We woke up early in the morning and immediately got on a bus to the Vatican. We had gotten tickets for a 7:15am early entry before the crowds were allowed inside, and it came with a breakfast buffet in one of the courtyards. When we got there, we got to skip the line of tour groups and people waiting already.
We were led to a cute garden where the food and tables were set up. They provided a good spread and we talked to a couple from New Jersey as we ate. Then we grabbed our audio guide and went in search of the Sistine Chapel, skipping all the other exhibits along the way.
“It felt strange to briskly walk past rooms and rooms of gorgeous art, just so that we could get to the Sistine Chapel. The Vatican was beautiful, and we were breezing past things without enough time to register it all. We knew that we could walk through everything again though, so we kept with our priorities.” – Kay
When we walked in the chapel, there were about fifteen people already inside, but it wasn’t crowded and we found seats along the wall to take in the amazing art.
I think I could have sat there for hours still seeing new parts of the frescoes. We ended up just looking at the art for about a half hour before we left the chapel to see the rest of the grounds. We went back to where the the tours start and took our time looking at all the art while listening to our audio guides’ collection of historical information.
Like the Sistine Chapel, the rest of the frescoes that covered the ceilings and walls were so detailed and packed with imagery that we could have spent days looking at the paintings and still not have seen everything they had to offer.
There were also paintings on display from artists like Dali, along with items that had been collected like Greek statues and Egyptian artifacts. The tour route eventually took us back to the chapel it had transformed from a place to quietly examine the art to a packed room with guards directing the shuffling line of people to the exits. We were so grateful to have seen it while it was calmer and not crowded.
“The scene was like a packed, standing room only concert for the best band in the world. People were standing shoulder to shoulder, back to back, staring at the ceiling, and couldn’t move anywhere. Museum employees were directing the moving line of people to the right side of the chapel, and you weren’t allowed to stop if you were in that line. It was crazy, and we were so fortunate to see the chapel before anyone was allowed in the museum.” – Kay
Finally we made our way though the entire circuit and reached the basilica. While I had read about it and even seen pictures, I was completely unprepared for the scale of the place. It took a long time just walk all the way from front to the back. It was gorgeous, but the scale was just too big to take in all at once. Personally, I preferred the feeling of the smaller churches we had already seen that were just as ornate because they seemed more intimate.

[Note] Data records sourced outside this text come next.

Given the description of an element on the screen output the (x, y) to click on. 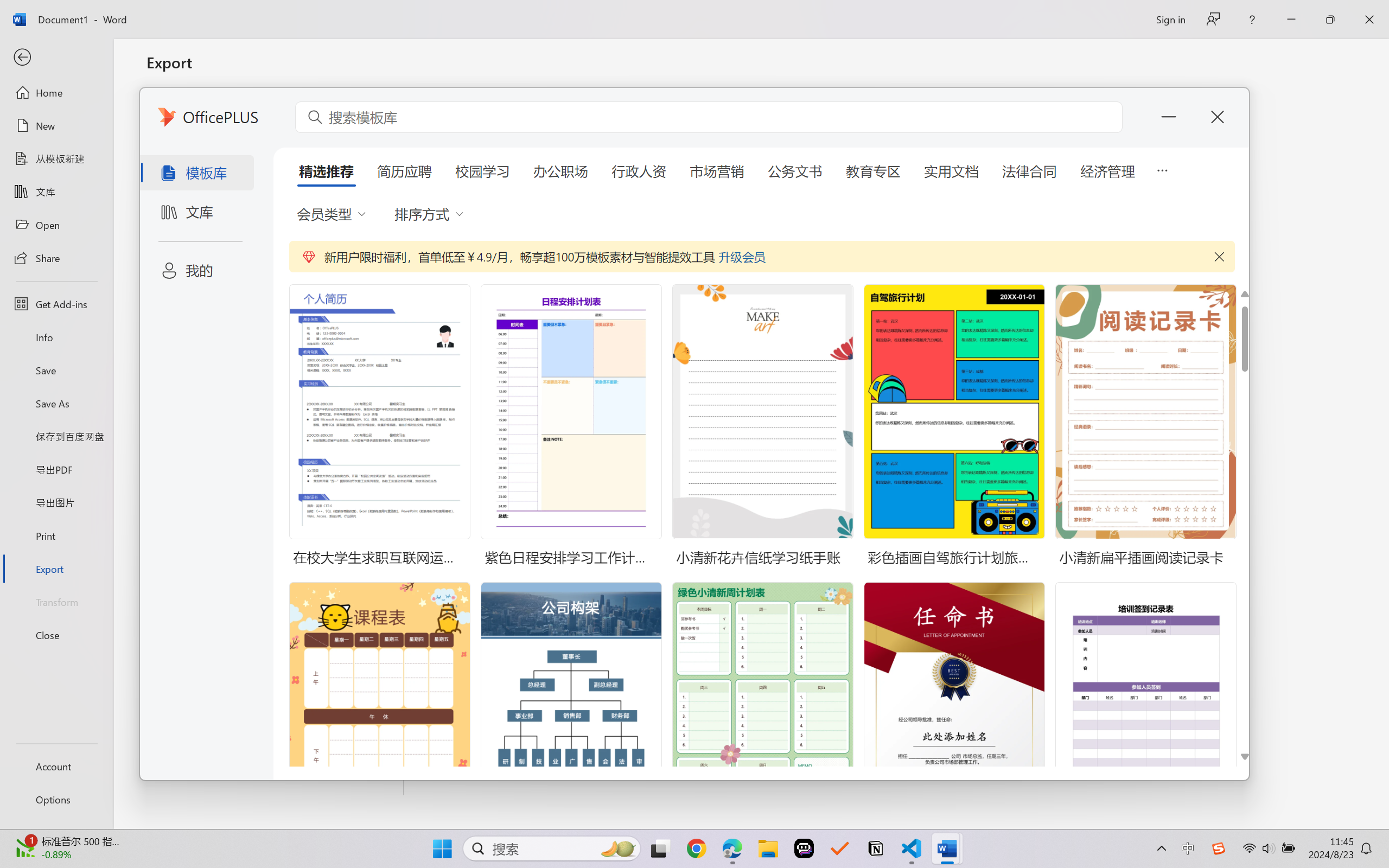
Search tabs (10, 12)
Chrome (1378, 37)
Overview (216, 71)
Accountability (399, 71)
Google Account (792, 12)
Researcher Engagement (563, 71)
Reload (50, 37)
Address and search bar (701, 37)
Minimize (1325, 12)
Transparency Center (91, 71)
Sign In - USA TODAY (130, 12)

We didn’t spend much time in the basilica and soon walked those go the square and back out to Rome. We had planned to visit the contemporary art museum that afternoon, but both our minds and bodies were tired, so we went home and rested before getting dinner.
We loved seeing the Vatican but were surprised at how similar it was to a museum rather than a church. We probably shouldn’t have been, but we thought there would be a more pervasive sense of spirituality than there was. I think it was because it was so crowded that the sense of spirituality was lost a bit. It would be a completely different experience if you could walk though that place alone.